Через несколько дней, обогнув скучные берега Африканского рога, корабли вышли в Индийский океан. Именно там должна была состояться встреча с остальными судами эскадры, шедшими вокруг Африки и уже приближающимися к острову Мадагаскар.
Мадагаскар. Носси-Бе. Зима 1905 года
Старенький доктор из местного французского госпиталя внимательно и долго осматривал Фёдора, недавно вдруг заболевшего. В конце этого утомительного действа он строго посмотрел на него поверх очков и, обернувшись, обратился к русскому морскому офицеру, почтительно стоявшему у двери.
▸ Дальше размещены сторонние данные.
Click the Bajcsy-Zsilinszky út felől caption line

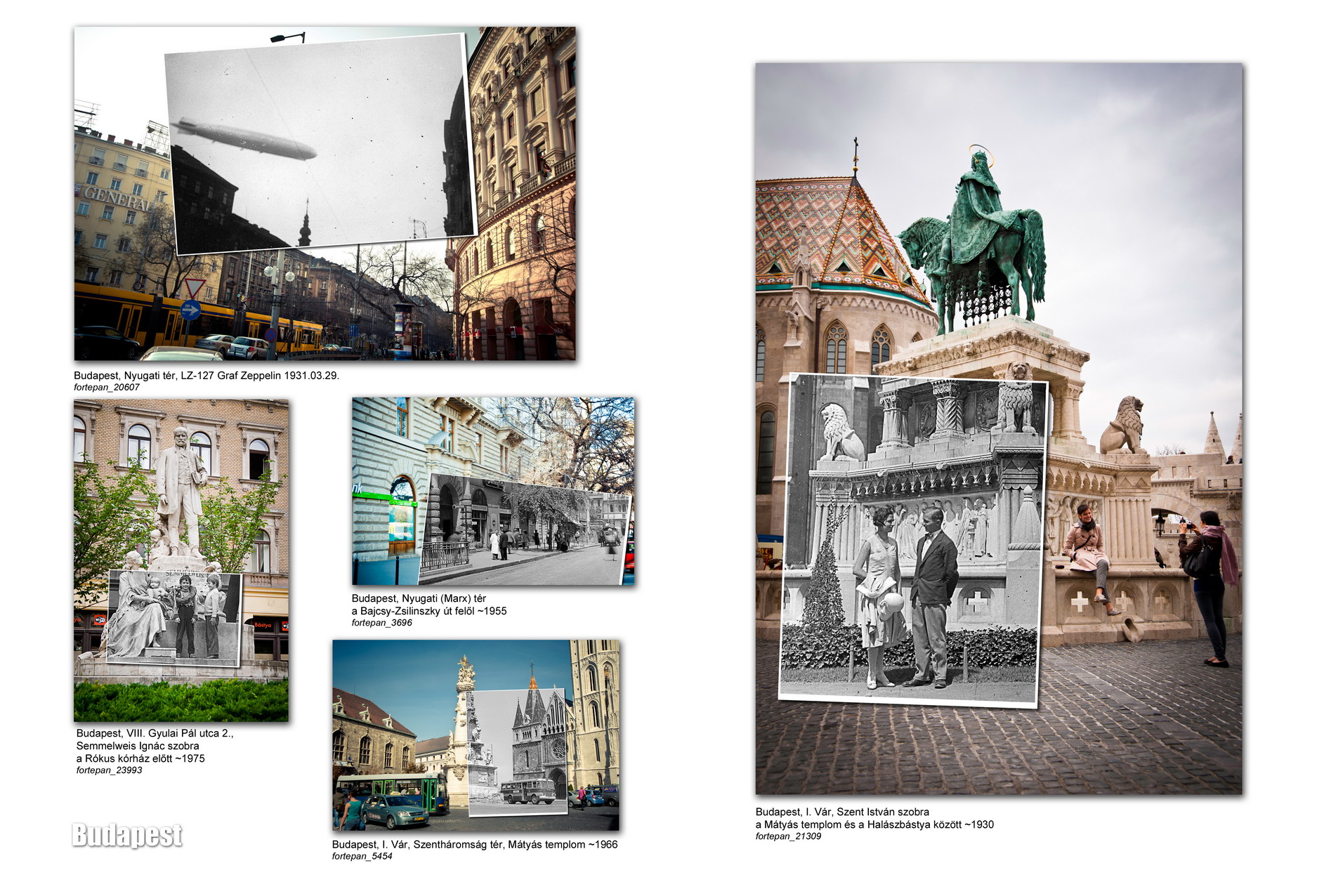point(429,611)
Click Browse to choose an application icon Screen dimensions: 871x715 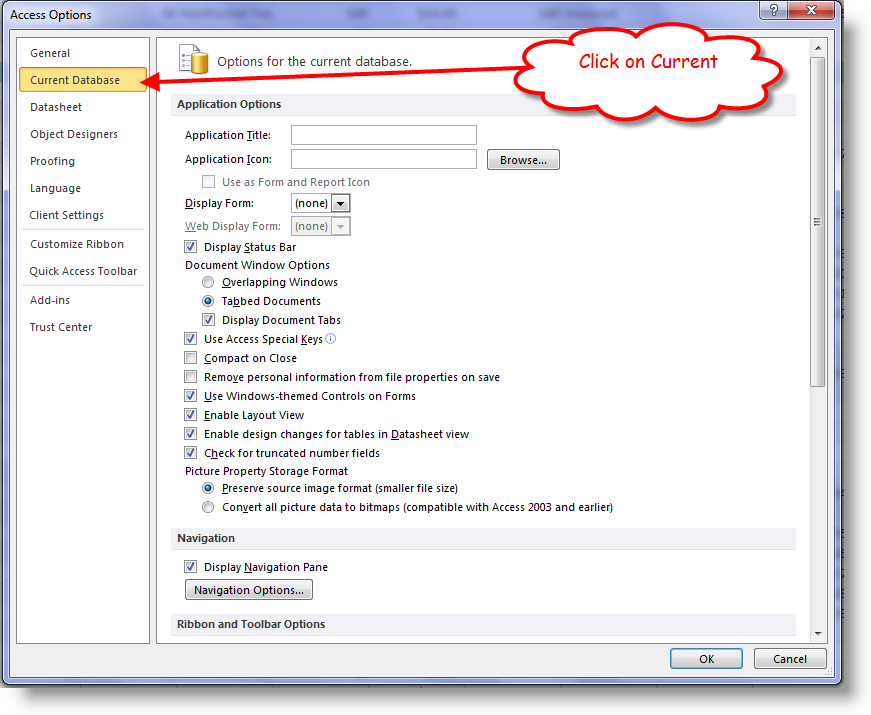[523, 158]
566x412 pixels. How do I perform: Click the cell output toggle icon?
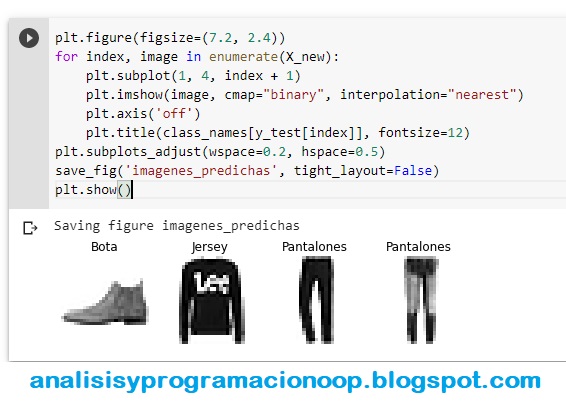coord(30,228)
— Этот молодой человек — произнёс он отчётливо, видимо не совсем уверенный, что русские его поймут — должен будет остаться на берегу под моим присмотром. Состояние его здоровья таково, что ему требуется помощь в стационаре. Я напишу вашему командующему, письмо это можете забрать через полчаса у меня в кабинете. Честь имею.
Доктор прошел через палату, на пороге обернулся и ещё раз очень серьёзно и как-то особенно на больного взглянул…
В госпитале Фёдор Дмитриевич находился уже второй день. Накануне он, ещё два офицера и несколько матросов были в порядке очередности отпущены на берег. Чувствовать под ногами живую земную твердь, а не мертвую стальную палубу крейсера было невыразимо приятно. Городок был небольшой, тихий, сонный. Радовало глаз всё: зелень диковинных деревьев и яркость полуденных, узких улиц; быстроглазые, улыбчивые островитянки и живописные туземные лавки… Что и говорить, на душе было легко.
Всю следующую ночь жесточайший озноб сотрясал тело Фёдора. Взгляд невозможно было остановить на чем-то, всё вокруг бешено кружилось при малейшей попытке подняться или повернуться на жесткой койке корабельного лазарета. Однажды, почувствовав, что теряет сознание, он как-то беспорядочно стал дёргать руками, напугав растерявшегося Пеку — Петра Горячевского — своего друга и судового врача. Тот бросился к капитану, с его разрешения был срочно созван консилиум медиков с других кораблей эскадры и очень скоро больной в шлюпке был доставлен на берег. Госпиталь французской миссии на острове был совсем небольшой, чистенький и полупустой. Персонал со знанием дела всячески опекал нового пациента; молодые милые монахини что-то тихо щебетали, обещая выздоровление, а врачи, посовещавшись, сообщили, что удара, к счастью, нет. Прозвучало непонятное латинское слово "vestibular…", и медицина, всецело поддержав коллегу — лечащего доктора Гриссо, оставила молодого русского офицера выздоравливать на земле острова Мадагаскар, определив тем самым ему быть погребенным через много лет на парижском кладбище Сент-Женевьев-де-Буа, а не сгинуть через три месяца в водах Японского моря.